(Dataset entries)

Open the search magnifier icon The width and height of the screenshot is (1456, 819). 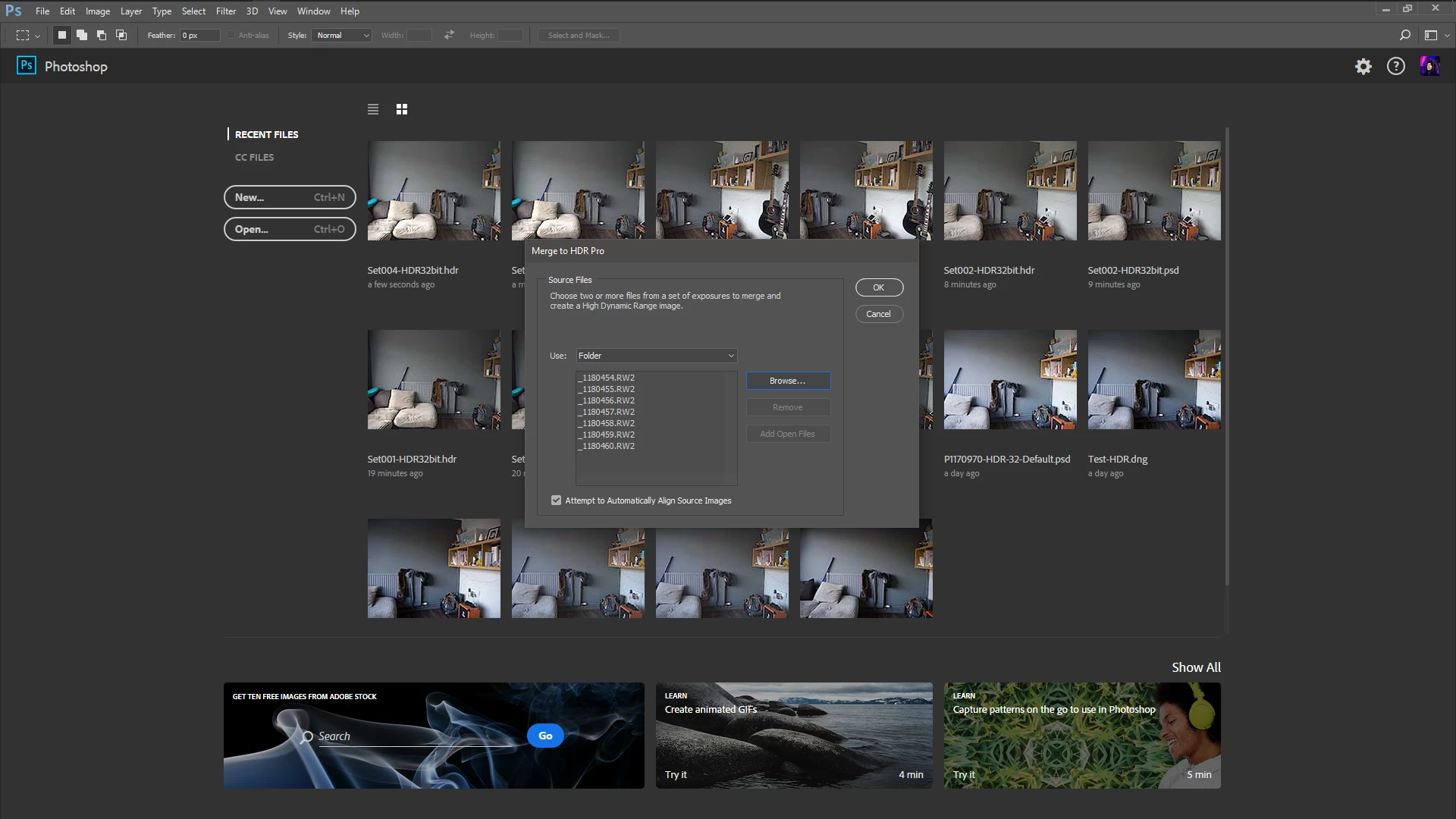click(1404, 35)
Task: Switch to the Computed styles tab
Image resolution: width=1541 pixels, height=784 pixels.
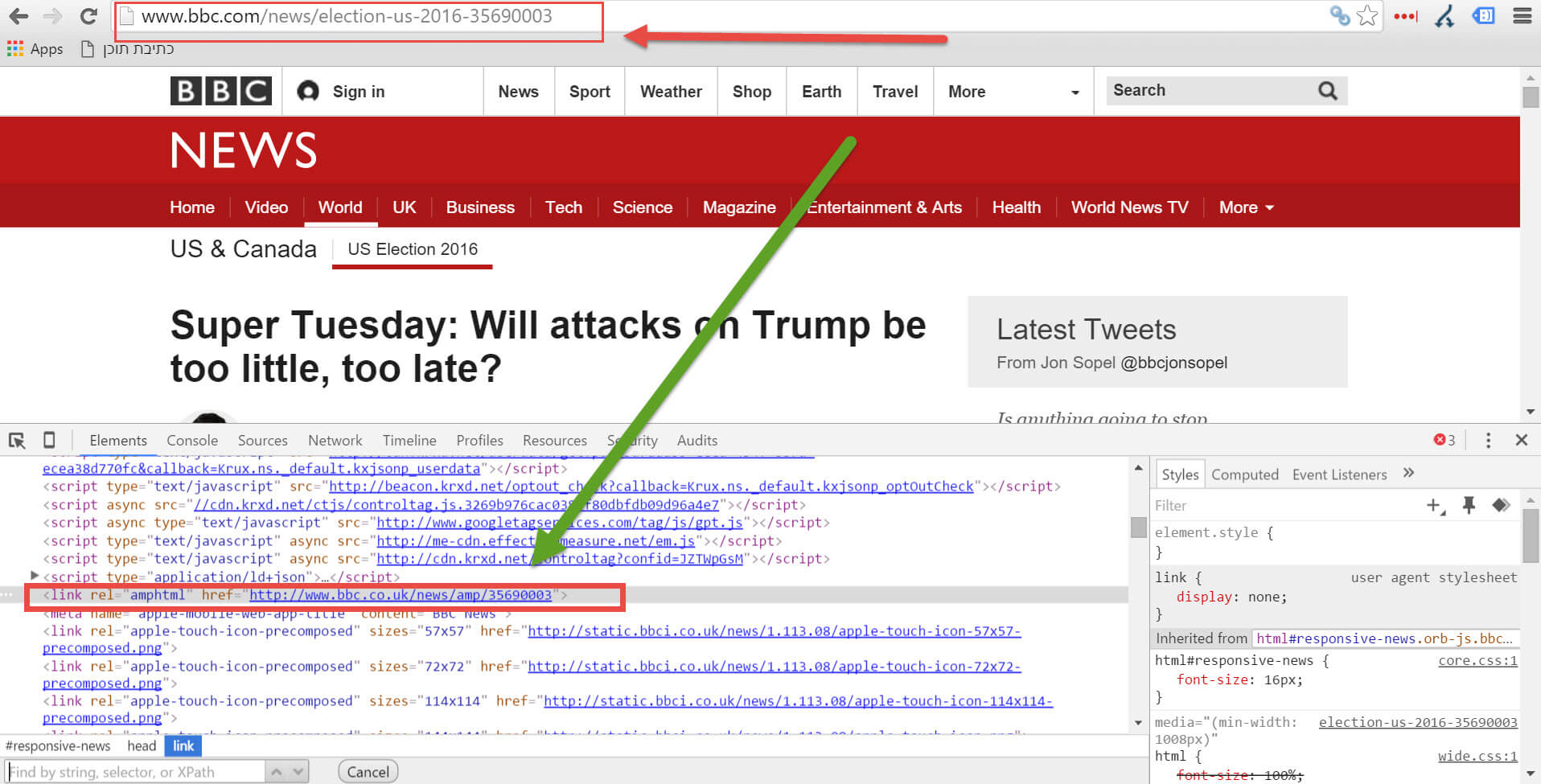Action: [1244, 474]
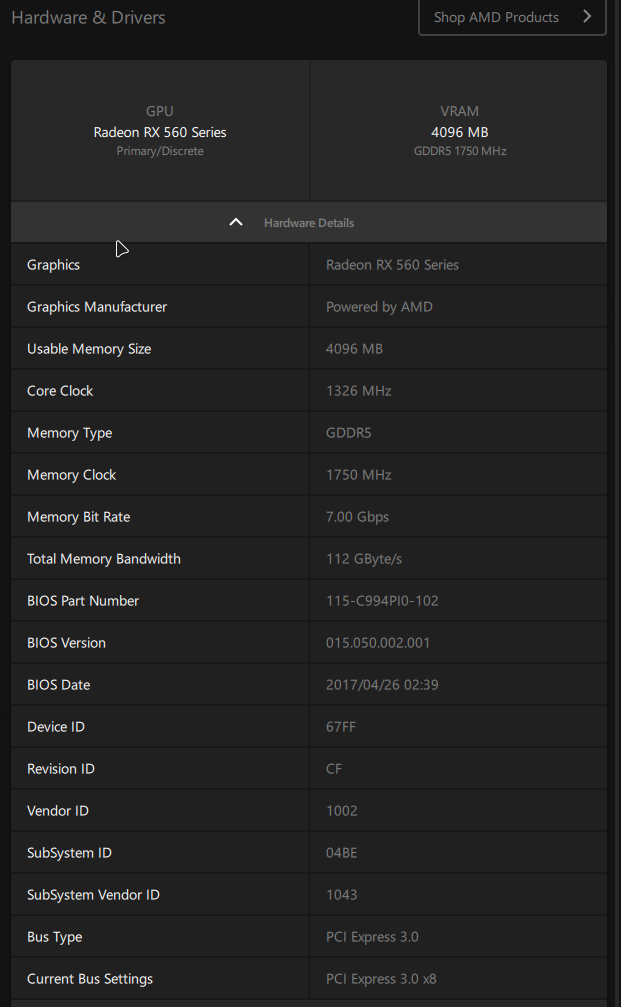Click the Memory Type value GDDR5
Viewport: 621px width, 1007px height.
348,433
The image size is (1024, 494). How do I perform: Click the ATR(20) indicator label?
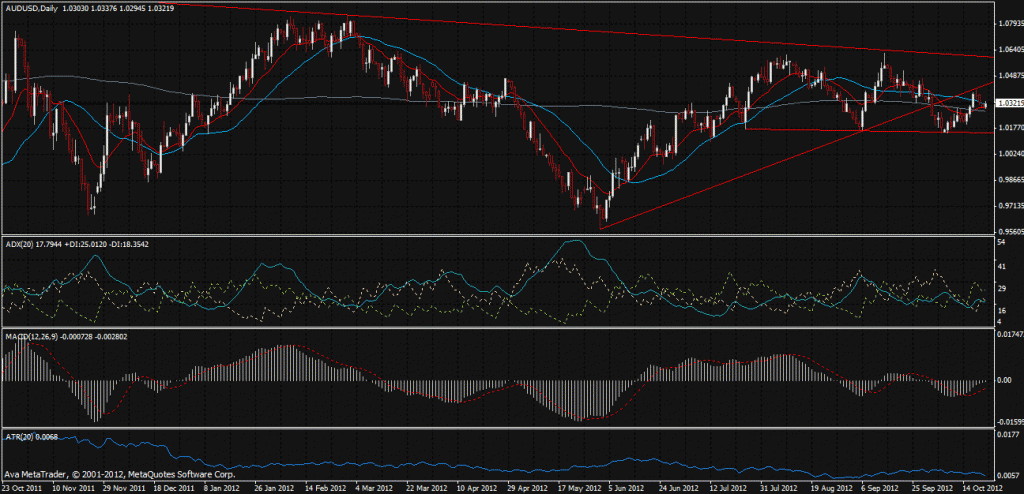click(18, 437)
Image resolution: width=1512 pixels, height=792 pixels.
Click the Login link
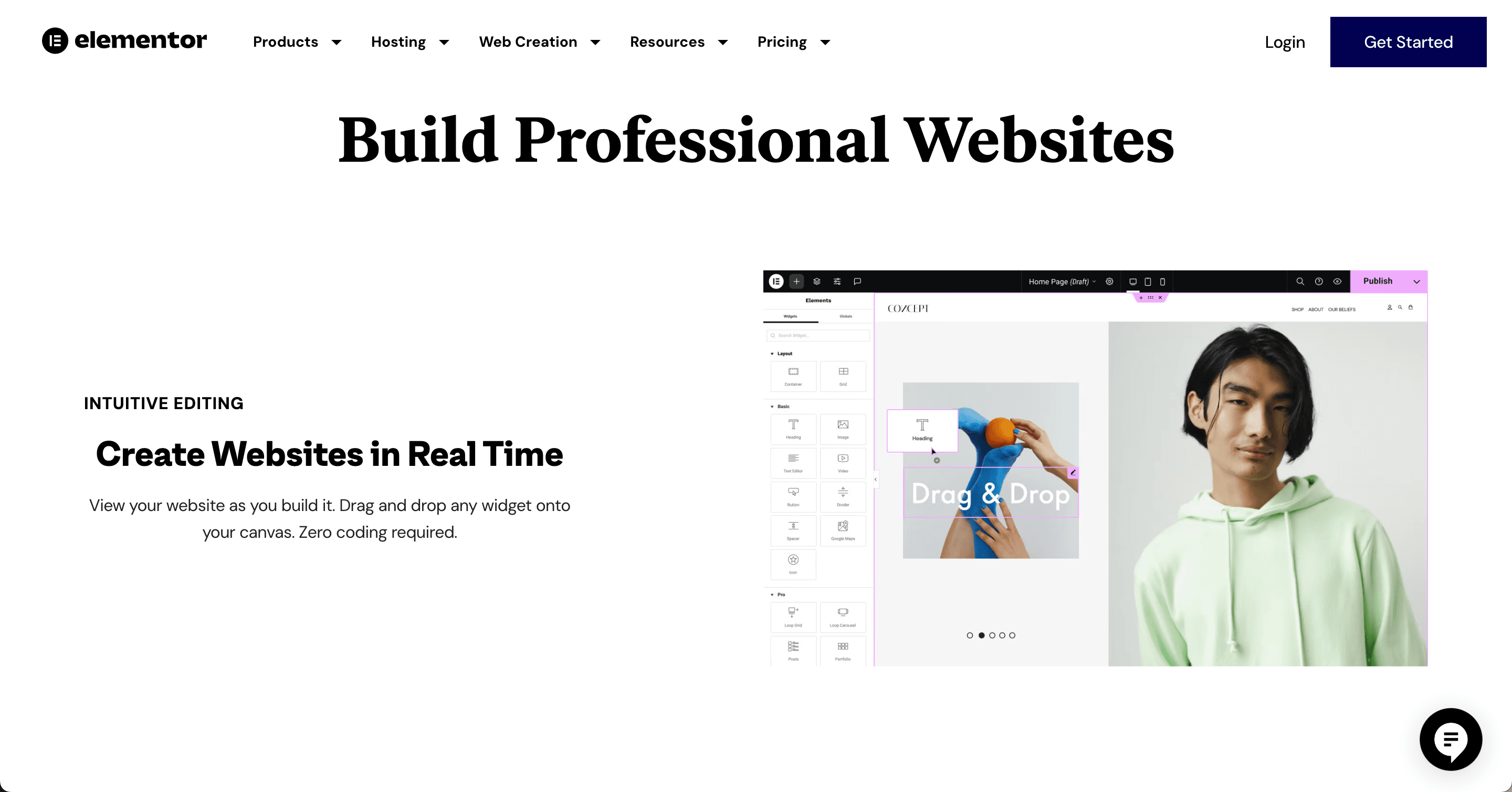(1285, 41)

* [Task goal] Repeat the lines exactly, starting with the line that contains "Image resolution: width=1512" and ending with the last line of the entries. Keep both of those lines but no pictures.

* [Answer to this exercise]
Image resolution: width=1512 pixels, height=792 pixels.
Click the Login link
(1285, 41)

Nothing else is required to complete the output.